Exercises to complete:
1) In the Triton bug report, what shared memory size does the docker-compose file set for the container?
2) Continue the Triton server bug report from the point where it stops.

Segment Start: Text passage

System Info
- CPU EPYC 7H12 (32 core)
- GPU NVIDIA A100-SXM4-80GB
Who can help?
No response
Information
Tasks
Reproduction
- pull triton official image
- clone tensorrtllm_backend
- move your model to repo and make config files
- start the container with docker-compose.yaml file like bellow
services:
tritonserver:
image: triton_trt_llm
network_mode: "host"
container_name: triton
shm_size: '1gb'
volumes:
- /data:/workspace
working_dir: /workspace
restart: always
deploy:
resources:
reservations:
devices:
- capabilities: [gpu]
command: bash -c "python3 ./tensorrtllm_backend/scripts/launch_triton_server.py --world_size=1 --model_repo=tensorrtllm_backend/all_models/inflight_batcher_llm/"

Segment End: Text passage
Segment Start: Record excerpts

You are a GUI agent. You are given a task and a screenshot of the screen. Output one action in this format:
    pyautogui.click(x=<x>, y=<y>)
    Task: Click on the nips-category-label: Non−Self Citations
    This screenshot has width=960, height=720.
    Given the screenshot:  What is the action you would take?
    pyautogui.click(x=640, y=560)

Segment End: Record excerpts

Exercise responses:
1) 1gb

2)
Expected behavior
After running the docker compose up command, I expect the container to start the Triton server, wait for it, and remain running unless an error occurs.
actual behavior
The container starts, runs the Python script, and exits immediately without waiting for the Triton server and TensorRT-LLM backend.
additional notes
This bug will be fixed with a simple command after the last line in scripts/launch_triton_server.py like this
child = subprocess.Popen(cmd, env=env)
child.communicate()